By sheer force of numbers and the society’s gradual liberalization, that lack will eventually be rectified. But right now, at least on the evidence of these CDs, the person coming closest to the ideal is Xu Fengxia, the Shanghai-born guzheng player who has lived in Germany since 1991.
Proficient enough in her playing of a group of traditional stringed instruments to be a soloist with the Shanghai Orchestra for Chinese Music, the conservatory-trained Xu also played in a Chinese rock band. Following her move to Europe she collaborated with players who combine traditional Chinese music, jazz and contemporary New music, and worked with the late German improv bassist Peter Kowald.
Erudite in many styles, she can adapt her 25 string chamber instrument to different circumstances and hold her own with some of the most accomplished improvisers. DISTANCE captures a one-off meeting with America bassist Joe Fonda, while the New Flags is a cooperative group she has joined. Her partners in it are German multi-reedist Wolfgang Fuchs, best known for his leadership of the King Übü Orchestrü, and British percussionist Roger Turner whose playing partners have ranged from German synthesizer player Thomas Lehn and American bassist/synthesizer player Alan Silva to outlandish British vocalist Phil Minton.

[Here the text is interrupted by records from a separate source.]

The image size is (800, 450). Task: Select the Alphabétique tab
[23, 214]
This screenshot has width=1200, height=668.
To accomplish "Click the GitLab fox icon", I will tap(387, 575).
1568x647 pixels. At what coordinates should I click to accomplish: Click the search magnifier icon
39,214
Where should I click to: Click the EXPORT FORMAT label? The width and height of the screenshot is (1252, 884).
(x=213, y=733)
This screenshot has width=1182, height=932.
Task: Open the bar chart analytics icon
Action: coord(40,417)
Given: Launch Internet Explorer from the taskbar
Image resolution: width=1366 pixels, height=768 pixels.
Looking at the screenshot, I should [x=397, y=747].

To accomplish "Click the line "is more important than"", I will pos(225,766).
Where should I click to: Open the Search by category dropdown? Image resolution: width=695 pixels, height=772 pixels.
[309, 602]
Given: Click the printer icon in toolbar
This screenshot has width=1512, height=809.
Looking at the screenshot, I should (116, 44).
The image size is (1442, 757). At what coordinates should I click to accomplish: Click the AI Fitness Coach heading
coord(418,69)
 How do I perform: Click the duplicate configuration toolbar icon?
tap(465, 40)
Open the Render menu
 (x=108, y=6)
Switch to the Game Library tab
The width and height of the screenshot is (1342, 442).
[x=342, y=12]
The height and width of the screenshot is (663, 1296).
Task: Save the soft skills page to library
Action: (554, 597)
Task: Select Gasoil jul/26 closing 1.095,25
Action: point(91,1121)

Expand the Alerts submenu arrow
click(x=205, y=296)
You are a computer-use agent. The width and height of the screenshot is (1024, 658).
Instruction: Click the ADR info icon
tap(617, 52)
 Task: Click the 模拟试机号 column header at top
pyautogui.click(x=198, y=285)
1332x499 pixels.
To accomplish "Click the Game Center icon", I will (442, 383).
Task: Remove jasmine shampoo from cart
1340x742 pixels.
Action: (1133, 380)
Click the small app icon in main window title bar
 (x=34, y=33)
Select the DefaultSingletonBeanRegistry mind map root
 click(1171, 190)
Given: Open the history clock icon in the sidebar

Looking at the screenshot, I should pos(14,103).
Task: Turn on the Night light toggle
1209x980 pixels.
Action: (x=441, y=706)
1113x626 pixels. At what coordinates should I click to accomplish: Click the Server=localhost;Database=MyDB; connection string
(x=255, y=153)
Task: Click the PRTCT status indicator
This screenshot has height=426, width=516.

Familiarity with outlandish vocal techniques serves him in good steed here, since Xu sometimes vocalizes while she plays. With echoes of Tuvan vocalist Sainko Namtchylak and Peking operatic divas, not to mention improv eccentrics like Ellen Christi and Lauren Newton in her voice, most of the time you’re unsure whether she’s rhyming words or merely sounding syllables. Through these peaks and valleys she moans soulfully at times, peeps bird-like elsewhere and sometimes harmonizes with her axe.
Instrumental sounds are on tap too, of course, in New Flags’s first two tracks that each hover around the 24 minute mark, and in an almost nine minute coda. Multi-stringed and multi-toned, the guzheng can take on the properties of many Western instruments. That means that during the course of a tune like “Lichtvögel”, she slide from correct harp glissandos to string bass pummeled low notes and rhythm making, to what could be acoustic 12-string guitar flat-picking and strumming.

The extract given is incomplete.